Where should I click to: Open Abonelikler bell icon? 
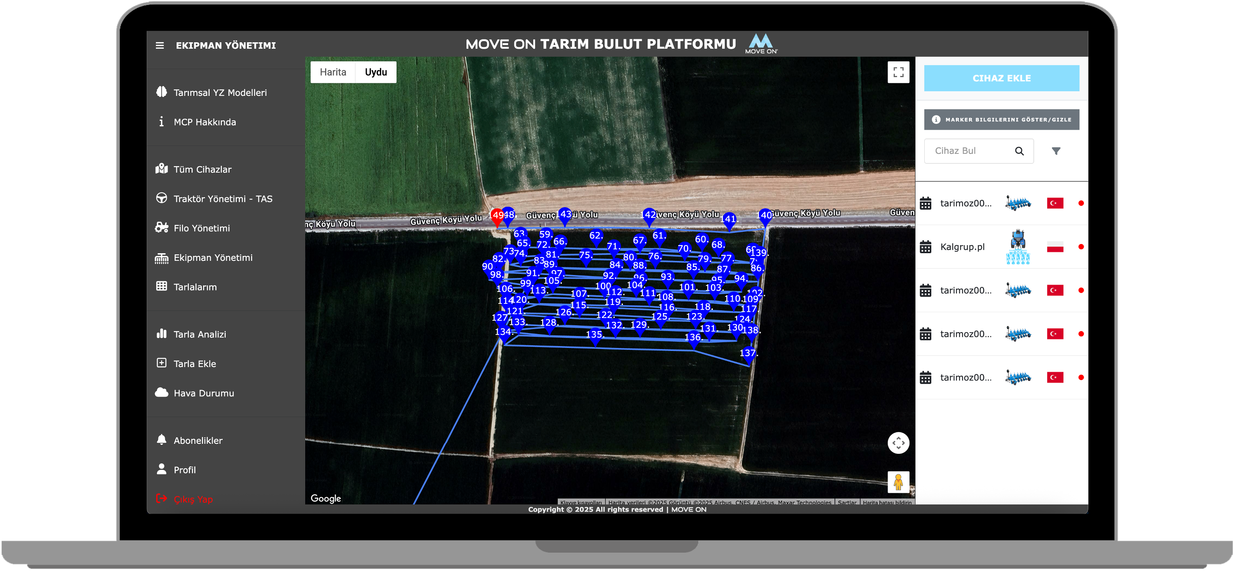[161, 439]
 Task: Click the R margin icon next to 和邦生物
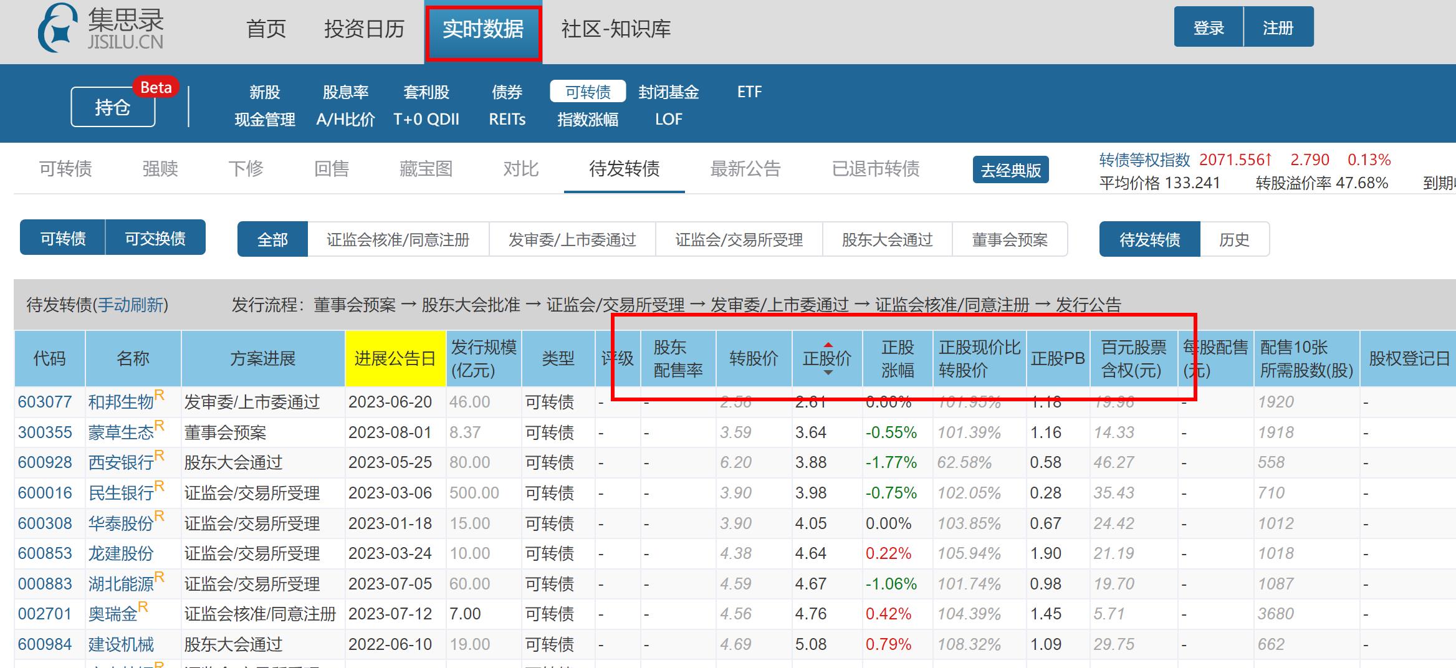tap(161, 395)
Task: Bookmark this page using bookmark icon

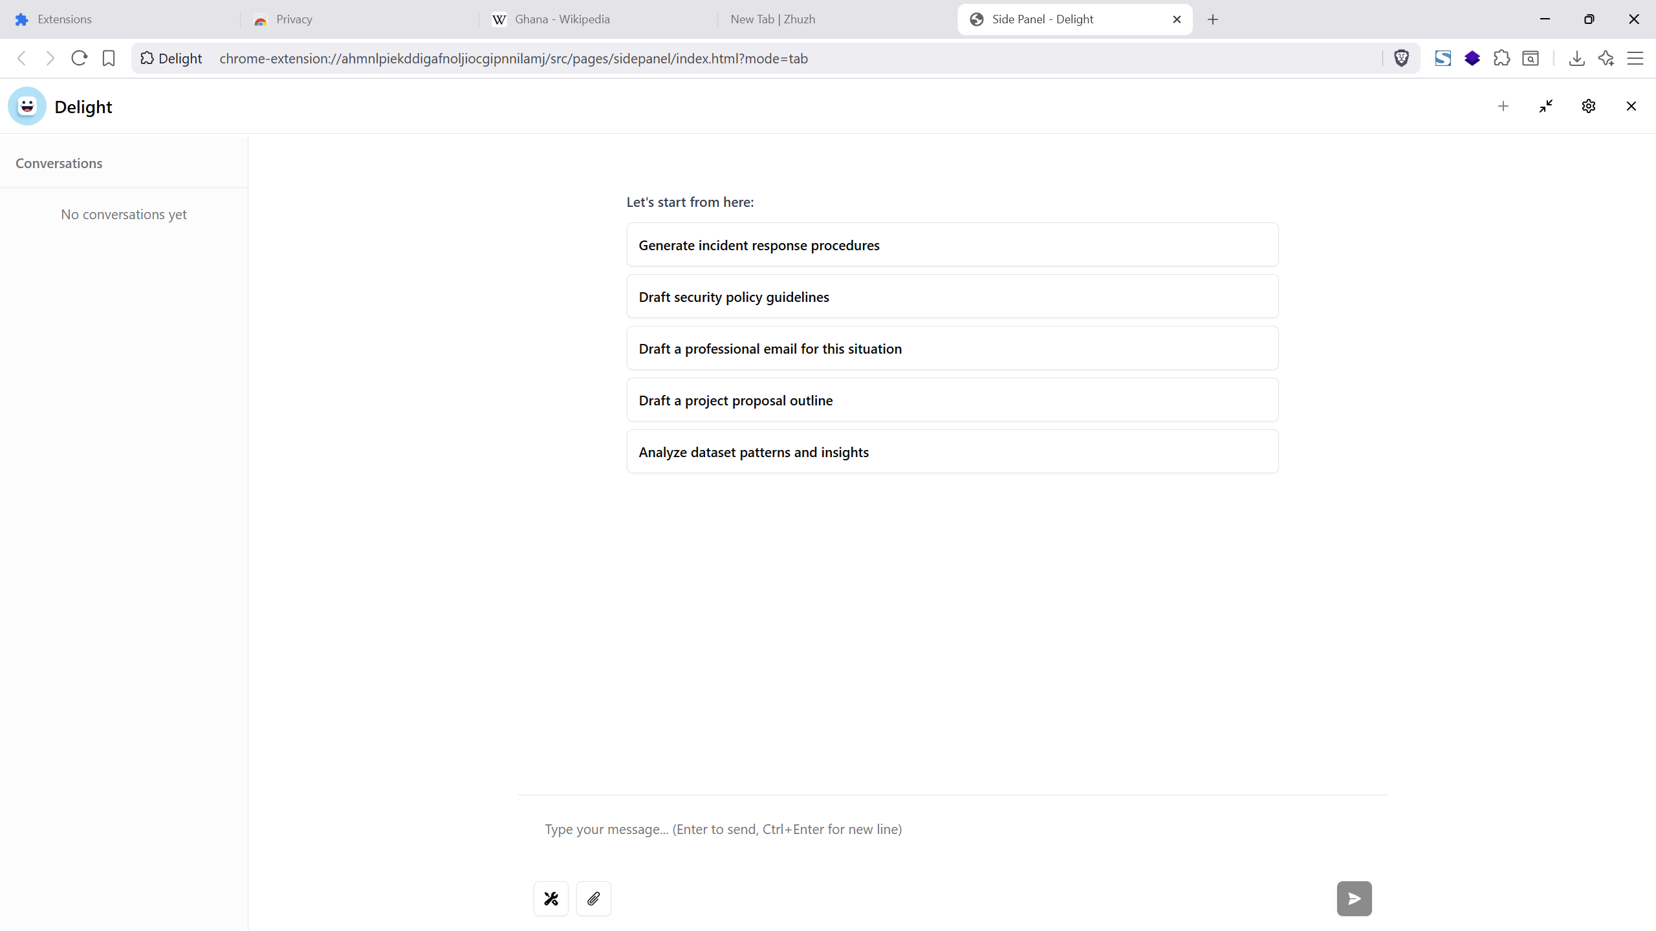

════════════════════

The pictures stay out; everything else in the records above must be repeated exactly.

Where should I click to: Open Abonelikler bell icon? 
[161, 439]
 Task: Click the R margin icon next to 和邦生物
tap(161, 395)
Task: Bookmark this page using bookmark icon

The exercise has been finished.